Gift giving is a common part of Japanese culture. Different types of gifts are given on different occasions as outlined below. Much attention is given to the wrapping of presents. If not nicely packed, the present should at least be handed over in a bag, preferably a bag by the shop the present was purchased at. Gifts in sets of four are usually avoided because it is considered an unlucky number (the Japanese word for four is pronounced the same as the word for "death"). When handing over a present, both the gift giver and recipient use both hands.

Omiyage and Temiyage

Omiyage are souvenirs brought home from a trip while temiyage are thank-you gifts you bring when you visit someone. Japanese tourists tend to buy lots of souvenirs for their friends, relatives and co-workers. Consequently, tourist spots and airports feature many souvenir shops specializing in local foods and products.

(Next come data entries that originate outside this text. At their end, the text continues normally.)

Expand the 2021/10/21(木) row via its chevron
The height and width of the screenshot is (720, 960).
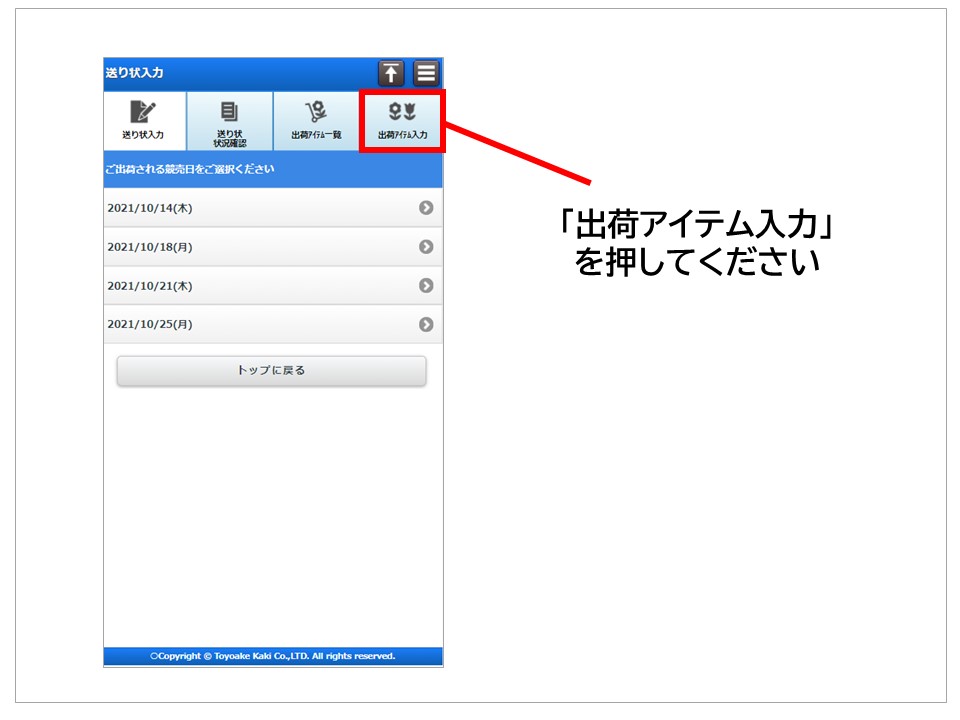[426, 286]
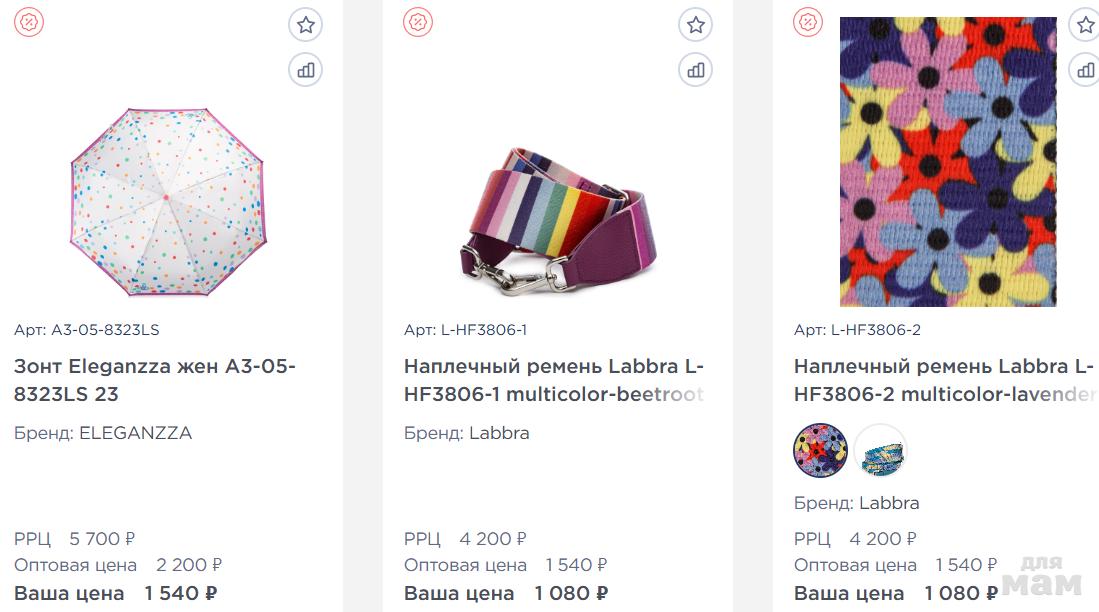This screenshot has width=1099, height=612.
Task: Favorite the multicolor-beetroot strap with star
Action: [x=695, y=25]
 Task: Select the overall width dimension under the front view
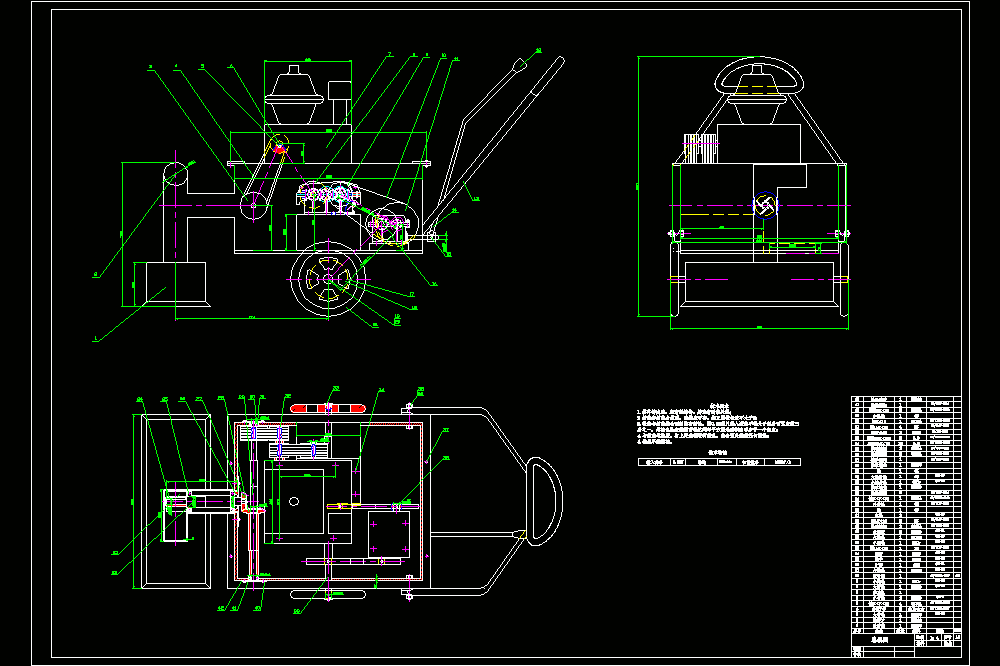[759, 328]
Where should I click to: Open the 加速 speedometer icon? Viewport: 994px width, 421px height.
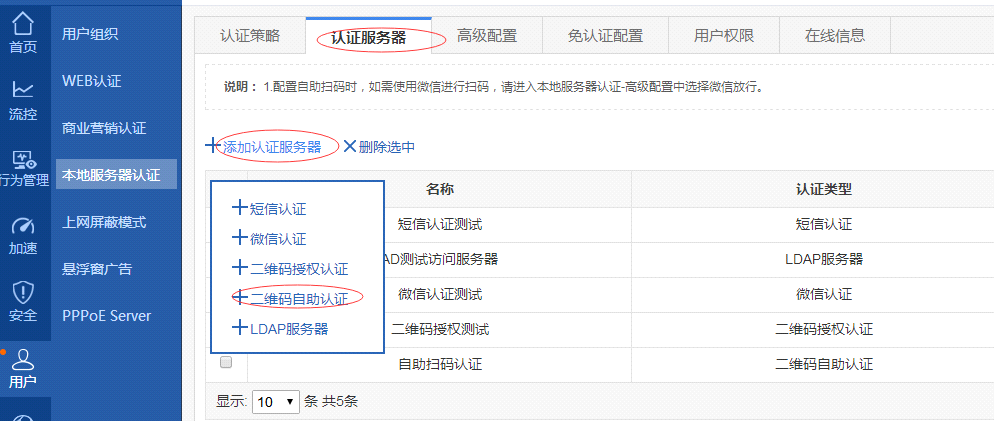22,227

When foreign visitors meet friends or a host family in Japan, it is not imperative for them to bring gifts, but it is a nice gesture that is appreciated. Recommended gifts items include food, drinks or other products from your home country. In general, they should be neither to cheap nor too expensive - typically between 1000 and 5000 yen. Note that there are restrictions on bringing certain types of food and plant products into Japan.

Ochugen and Oseibo

Twice a year, in June and December, it is common for co-workers, friends and relatives to exchange gifts. The gifts are called Ochugen and Oseibo respectively. On average, they are worth about 5000 yen and may be food, alcohol, household items or something similar. The gift giving seasons coincide with company employees receiving a special bonus in addition to their monthly salaries.

Birthday and Christmas

Gift giving on birthdays and Christmas is not originally a Japanese tradition. Due to the strong influence from the West, however, some families and friends exchange gifts also on these occasions.